Contrairement à la notification destinée à l’autorité nationale, aucune limite de temps précise n’est fixée pour la notification à l’abonné. Celle-ci devra être “effectuée sans retard injustifié”. Dans certains cas exceptionnels, lorsque la notification peut nuire à l’efficacité de l’enquête, le fournisseur peut être autorisé à retarder la notification à l’abonné moyennant l’accord préalable de l’IBPT.
Existe-il un support déterminé pour émettre une telle notification ?
A nouveau, il faut distinguer notifications destinées à l’IBPT et aux particuliers. L’IBPT a en effet l’obligation de mettre à disposition un moyen électronique sécurisé de notification de telles violations. Idéalement, cela devrait être un site Internet dédié. Un tel site Internet sécurisé est déjà prévu dans le projet décision de l’IBPT pour les atteintes à la sécurité des réseaux. Reste à voir si ce site pourra également être utilisé pour les violations de données à caractère personnel et s’il sera déjà en service à la fin des vacances…

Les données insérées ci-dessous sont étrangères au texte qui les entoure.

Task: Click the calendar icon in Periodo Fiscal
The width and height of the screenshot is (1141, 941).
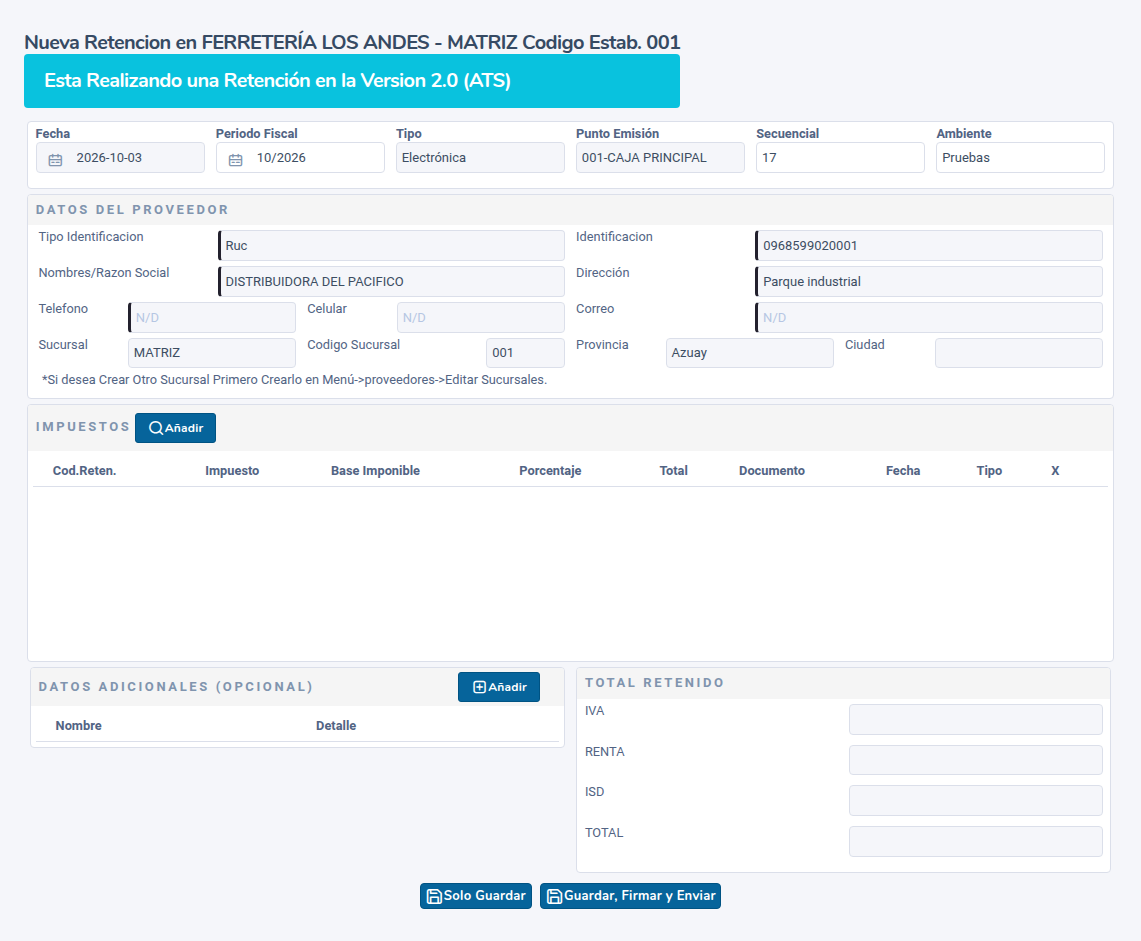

La notification à l’abonné n’est soumis à aucune forme précise si ce n’est qu’elle doit être claire, aisément compréhensible, rapide et sécurisée. Elle ne peut servir à faire la publicité de services additionnels (par exemple de sécurité renforcée).
Des sanctions sont-elles prévues en cas non-respect des règles en matière de notification?
Le droit européen impose que des sanctions soient émises en cas de violation de l’obligation de notification. En Belgique, ces sanctions ressortent du pouvoir général de contrôle de l’IBPT qui peut, moyennant le respect de certaines procédures, imposer des sanctions pécuniaires.
Quelles mesures pratiques peuvent être envisagées?
La Règlement entrera en vigueur le 25 août 2013 et sera directement obligatoire. Par conséquent, les opérateurs disposent des vacances pour mettre en place les mesures internes qui permettront d’assurer que la notification des violations de données à caractère personnel soit faite dans les 24 heures de leurs détections.
Les opérateurs peuvent ainsi songer aux mesures suivantes:
Le développement de protocoles internes de signalements aux services juridiques (par exemple via l’Intranet)Pour les multinationales, l’adoption de règles et de procédures de notification paneuropéennes, à mettre ensuite en oeuvre au niveau national ou à travers un principe de guichet uniqueL’introduction d’une obligation de signalisation interne dans le programme de conformité des employés ; etL’introduction de termes contractuels dans les accords de sous-traitances afin d’assurer une communication de toute violation au service adéquat au sein de l’entreprise.